Berichten zufolge geht es dabei nicht nur um Venezuela. Aussagen Trumps und seines Kabinetts richten sich gegen mehrere Staaten und lassen offen, wo Worte enden und Taten beginnen.
Militärische Signale
Besonders deutlich äußerte sich Trump mit Blick auf Kolumbien. Wie Die Zeit berichtet, stellte er das Land als Quelle des Drogenschmuggels dar und sprach von einer Regierung, die das Problem nicht kontrolliere. Auf Nachfrage deutete er an, ein militärisches Vorgehen nicht auszuschließen, und sagte: „Das klingt gut für mich.“
Auch gegenüber dem Iran verschärfte der US-Präsident den Ton. Er drohte Teheran mit einem harten Eingreifen, falls Sicherheitskräfte erneut tödlich gegen Protestierende vorgingen, wie Die Zeit berichtet.
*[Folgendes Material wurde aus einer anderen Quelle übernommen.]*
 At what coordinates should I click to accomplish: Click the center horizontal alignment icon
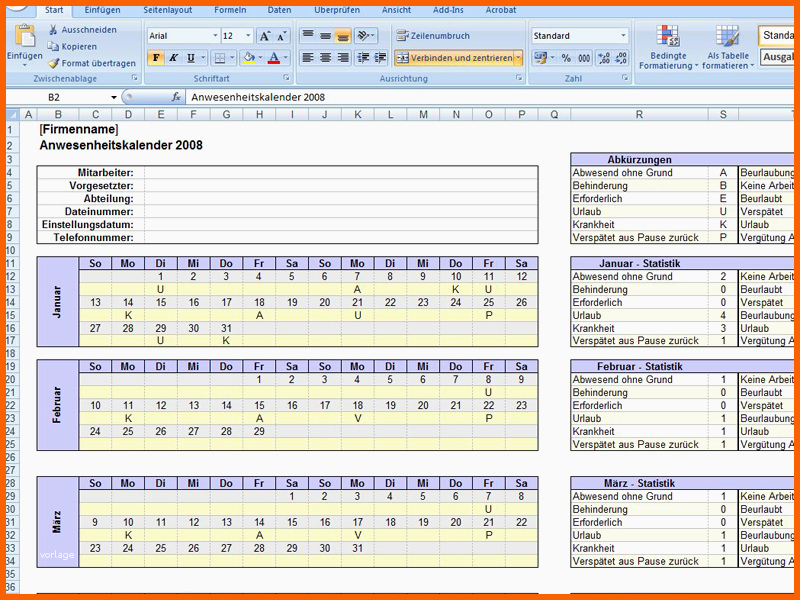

Auf Truth Social schrieb Trump: „Wir stehen Gewehr bei Fuß und sind bereit.“
Politischer Druck
Neben militärischen Andeutungen setzt Washington auf politischen Druck. Mexiko wird dabei als Schlüsselstaat dargestellt. Trump erklärte, die Regierung von Präsidentin Claudia Sheinbaum habe die Kontrolle über die Kartelle verloren und machte deutlich, dass die USA Handlungsbedarf sähen, wie Die Zeit berichtet.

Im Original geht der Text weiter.